ALBANY, N.Y. (AP) — In New York state government news, a bill that would grant Congress access to Donald Trump’s state tax returns awaits action by Gov. Andrew Cuomo.
Meanwhile, members of the Senate are taking a look at legislation that would legalize marijuana and regulate paid gestational surrogacy.
Here’s a look at what’s coming up:
TRUMP TAXES: New York Gov. Andrew Cuomo could act this week on legislation that would give the Democrats a new, and perhaps easier, path to President Donald Trump’s tax information.
The legislation doesn’t target Trump by name, but it would allow the leaders of the U.S. House Ways and Means Committee, the Senate Finance Committee or the Joint Committee on Taxation to get access to any New York state tax returns filed by elected officials and top appointed officials. The legislation would apply to personal income tax returns, as well as business taxes paid in New York.
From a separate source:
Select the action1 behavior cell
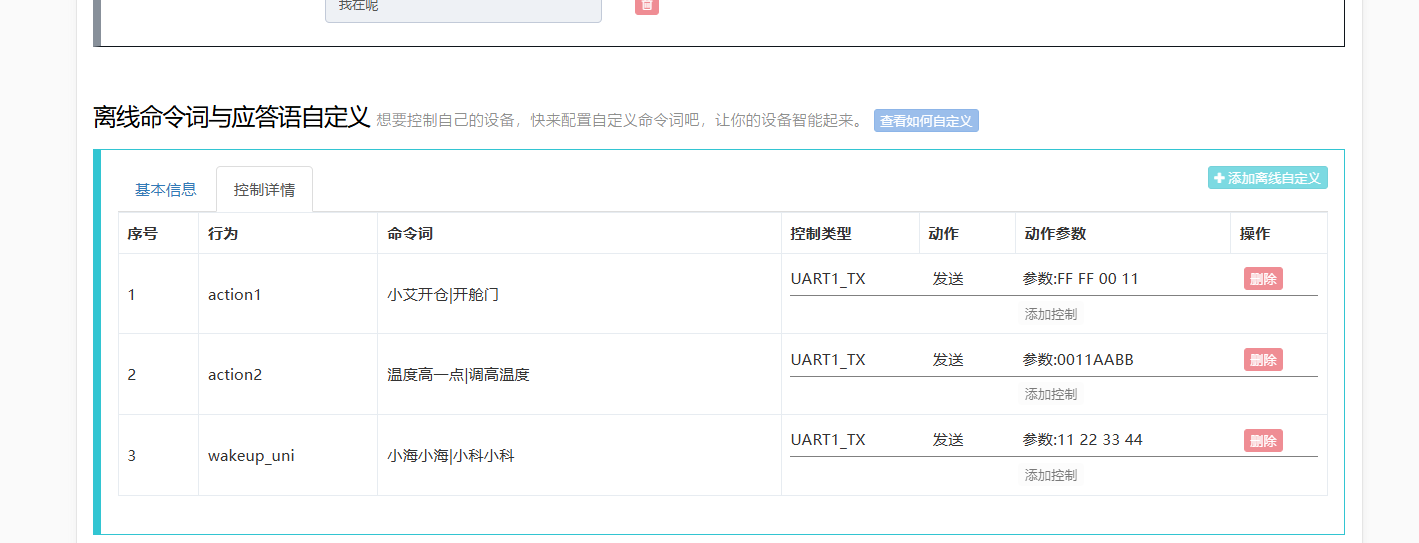 pyautogui.click(x=234, y=294)
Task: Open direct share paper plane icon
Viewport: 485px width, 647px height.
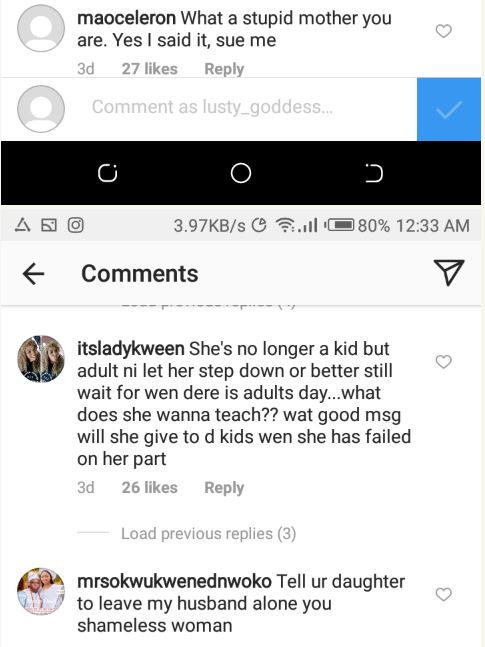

Lawmakers approved the bill Wednesday. Cuomo hasn’t said what he plans to do with the bill but supporters expect the Democratic governor to sign it.
“We support the principle,” Cuomo spokesman Jason Conwall said last week. “We’ll have to review the bill.”
Once it’s signed, the bill is likely to face a legal challenge, according to lawmakers on both sides of the bill. Republican legislators called the bill a partisan proposal intended to single out a specific individual.
Capitol watchers will be waiting for evidence of progress on one of the session’s hottest topics: the legalization of recreational marijuana.
While there is broad support among top lawmakers about legalizing marijuana, disputes over details could derail the effort.
Cuomo and top lawmakers say there’s still time to work out a deal this year, but they’ll have to act fast if they expect to be ready to vote on the complicated topic before lawmakers adjourn in five weeks.
One big question relates to whether the state should expunge decades of low-level marijuana convictions as part of legalization.
“This is a social justice issue,” said Assemblyman Walter Mosley, D-Brooklyn.
Lawmakers are also undecided when it comes to the details of specific tax rates and regulations, and whether counties should be allowed to opt out of allowing retail dispensaries, or whether they should have to opt in instead.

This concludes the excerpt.